## EXERCISE BRIEF
Please repeat the entries word for word, starting at the first one and ending at the line that contains "coord(409,65)", with both of those lines included.

## RECORDS PROVIDED
# # #

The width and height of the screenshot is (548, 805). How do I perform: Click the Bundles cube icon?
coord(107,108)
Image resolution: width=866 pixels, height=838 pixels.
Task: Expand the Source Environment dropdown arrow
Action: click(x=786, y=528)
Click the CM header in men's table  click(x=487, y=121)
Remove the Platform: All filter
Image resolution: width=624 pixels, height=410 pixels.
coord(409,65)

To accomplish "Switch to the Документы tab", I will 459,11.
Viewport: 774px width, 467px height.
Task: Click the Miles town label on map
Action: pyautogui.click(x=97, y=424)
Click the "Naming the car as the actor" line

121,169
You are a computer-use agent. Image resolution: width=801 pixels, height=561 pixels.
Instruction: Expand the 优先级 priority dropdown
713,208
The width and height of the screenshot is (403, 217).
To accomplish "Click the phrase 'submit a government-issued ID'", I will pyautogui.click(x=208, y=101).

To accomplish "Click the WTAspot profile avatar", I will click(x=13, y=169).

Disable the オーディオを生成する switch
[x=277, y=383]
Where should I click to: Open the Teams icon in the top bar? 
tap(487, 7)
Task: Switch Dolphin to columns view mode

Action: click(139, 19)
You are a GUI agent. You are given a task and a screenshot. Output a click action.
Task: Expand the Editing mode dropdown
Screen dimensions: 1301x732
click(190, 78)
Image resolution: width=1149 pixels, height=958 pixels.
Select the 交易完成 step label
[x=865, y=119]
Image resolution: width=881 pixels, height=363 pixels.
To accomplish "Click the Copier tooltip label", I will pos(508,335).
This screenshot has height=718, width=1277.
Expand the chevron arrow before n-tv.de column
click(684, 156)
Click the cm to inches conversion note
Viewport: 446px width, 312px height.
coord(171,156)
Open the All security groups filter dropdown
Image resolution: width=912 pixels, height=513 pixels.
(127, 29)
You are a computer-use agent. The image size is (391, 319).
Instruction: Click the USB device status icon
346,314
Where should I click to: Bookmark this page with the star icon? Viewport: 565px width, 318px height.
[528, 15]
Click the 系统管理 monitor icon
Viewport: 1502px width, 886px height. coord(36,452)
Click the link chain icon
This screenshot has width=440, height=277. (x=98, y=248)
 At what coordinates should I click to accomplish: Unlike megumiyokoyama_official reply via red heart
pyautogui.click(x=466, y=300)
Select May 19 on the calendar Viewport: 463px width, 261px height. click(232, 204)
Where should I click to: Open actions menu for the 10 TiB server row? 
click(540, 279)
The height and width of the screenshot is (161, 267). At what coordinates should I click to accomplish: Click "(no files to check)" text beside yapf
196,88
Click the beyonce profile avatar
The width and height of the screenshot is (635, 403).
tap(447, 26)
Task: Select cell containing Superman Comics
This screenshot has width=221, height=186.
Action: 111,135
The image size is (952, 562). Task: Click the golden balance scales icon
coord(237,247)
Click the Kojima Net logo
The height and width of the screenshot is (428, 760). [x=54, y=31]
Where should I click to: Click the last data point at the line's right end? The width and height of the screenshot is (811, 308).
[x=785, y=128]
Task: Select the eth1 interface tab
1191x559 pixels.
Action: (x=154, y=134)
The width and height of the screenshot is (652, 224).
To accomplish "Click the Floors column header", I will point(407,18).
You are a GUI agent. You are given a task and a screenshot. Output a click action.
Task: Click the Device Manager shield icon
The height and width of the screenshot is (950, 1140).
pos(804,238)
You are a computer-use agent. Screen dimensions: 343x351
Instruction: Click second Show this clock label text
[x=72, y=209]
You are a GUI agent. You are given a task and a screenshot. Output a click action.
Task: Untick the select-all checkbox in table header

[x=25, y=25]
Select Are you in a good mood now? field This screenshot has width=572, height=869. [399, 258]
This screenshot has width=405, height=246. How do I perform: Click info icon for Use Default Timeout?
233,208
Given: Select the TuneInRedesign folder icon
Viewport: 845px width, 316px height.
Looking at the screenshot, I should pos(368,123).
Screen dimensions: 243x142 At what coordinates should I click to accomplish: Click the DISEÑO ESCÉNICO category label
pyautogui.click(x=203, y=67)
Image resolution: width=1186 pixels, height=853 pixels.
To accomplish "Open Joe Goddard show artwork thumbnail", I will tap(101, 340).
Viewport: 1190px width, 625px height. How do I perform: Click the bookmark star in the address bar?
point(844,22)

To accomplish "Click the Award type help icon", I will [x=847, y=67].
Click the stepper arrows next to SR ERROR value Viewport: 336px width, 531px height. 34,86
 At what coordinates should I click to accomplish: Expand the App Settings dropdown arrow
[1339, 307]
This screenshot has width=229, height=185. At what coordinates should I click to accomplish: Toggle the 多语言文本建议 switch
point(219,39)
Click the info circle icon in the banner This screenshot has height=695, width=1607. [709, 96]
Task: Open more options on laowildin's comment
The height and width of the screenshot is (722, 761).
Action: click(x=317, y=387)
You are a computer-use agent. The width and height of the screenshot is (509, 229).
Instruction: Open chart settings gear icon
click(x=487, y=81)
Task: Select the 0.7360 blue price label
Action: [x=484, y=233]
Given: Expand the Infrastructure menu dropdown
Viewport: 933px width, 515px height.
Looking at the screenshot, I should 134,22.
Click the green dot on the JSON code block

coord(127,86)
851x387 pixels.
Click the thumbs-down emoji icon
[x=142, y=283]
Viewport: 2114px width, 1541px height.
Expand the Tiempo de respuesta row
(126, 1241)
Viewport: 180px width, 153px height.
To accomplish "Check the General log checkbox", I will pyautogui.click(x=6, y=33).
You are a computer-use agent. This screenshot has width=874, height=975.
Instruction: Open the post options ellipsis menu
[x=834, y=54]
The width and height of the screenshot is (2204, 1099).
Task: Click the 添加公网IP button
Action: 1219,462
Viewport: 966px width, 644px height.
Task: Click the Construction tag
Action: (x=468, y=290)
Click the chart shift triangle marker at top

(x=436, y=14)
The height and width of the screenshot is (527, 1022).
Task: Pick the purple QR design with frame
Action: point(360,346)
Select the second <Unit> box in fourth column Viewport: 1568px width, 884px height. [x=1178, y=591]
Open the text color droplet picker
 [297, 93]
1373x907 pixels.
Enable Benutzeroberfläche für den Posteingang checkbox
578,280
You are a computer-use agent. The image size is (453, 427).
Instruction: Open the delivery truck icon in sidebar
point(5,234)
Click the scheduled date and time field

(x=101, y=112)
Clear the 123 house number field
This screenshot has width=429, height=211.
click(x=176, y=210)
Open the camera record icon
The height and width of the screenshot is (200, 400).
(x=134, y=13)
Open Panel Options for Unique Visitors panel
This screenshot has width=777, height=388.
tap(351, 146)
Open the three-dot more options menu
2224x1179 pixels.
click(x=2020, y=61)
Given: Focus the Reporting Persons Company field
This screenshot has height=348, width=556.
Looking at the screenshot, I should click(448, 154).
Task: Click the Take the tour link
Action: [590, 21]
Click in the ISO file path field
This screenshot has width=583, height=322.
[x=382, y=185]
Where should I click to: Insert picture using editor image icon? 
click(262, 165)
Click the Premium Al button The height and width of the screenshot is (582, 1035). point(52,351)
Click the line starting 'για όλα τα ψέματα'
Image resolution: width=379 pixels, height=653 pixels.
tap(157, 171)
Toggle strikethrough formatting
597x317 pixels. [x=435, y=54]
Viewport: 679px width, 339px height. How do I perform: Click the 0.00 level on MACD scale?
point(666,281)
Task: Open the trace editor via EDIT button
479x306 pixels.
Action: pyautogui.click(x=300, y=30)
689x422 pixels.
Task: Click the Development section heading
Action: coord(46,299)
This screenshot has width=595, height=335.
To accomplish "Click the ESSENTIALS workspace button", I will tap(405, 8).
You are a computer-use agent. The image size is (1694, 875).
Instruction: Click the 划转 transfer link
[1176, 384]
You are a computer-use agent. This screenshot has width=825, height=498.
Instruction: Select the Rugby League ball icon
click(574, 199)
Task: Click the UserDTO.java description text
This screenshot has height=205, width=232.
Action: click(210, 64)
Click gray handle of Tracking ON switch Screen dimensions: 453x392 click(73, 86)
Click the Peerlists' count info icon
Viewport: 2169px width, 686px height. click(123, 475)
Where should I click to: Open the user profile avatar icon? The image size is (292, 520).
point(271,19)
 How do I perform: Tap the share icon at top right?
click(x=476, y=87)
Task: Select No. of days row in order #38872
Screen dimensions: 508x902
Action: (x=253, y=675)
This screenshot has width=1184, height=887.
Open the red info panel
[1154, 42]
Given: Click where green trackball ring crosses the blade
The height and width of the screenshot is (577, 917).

# # #

## EXERCISE RESULT
The width and height of the screenshot is (548, 805). How do I perform: Click the Bundles cube icon?
coord(107,108)
Image resolution: width=866 pixels, height=838 pixels.
Task: Expand the Source Environment dropdown arrow
Action: click(x=786, y=528)
Click the CM header in men's table  click(x=487, y=121)
Remove the Platform: All filter
Image resolution: width=624 pixels, height=410 pixels.
coord(409,65)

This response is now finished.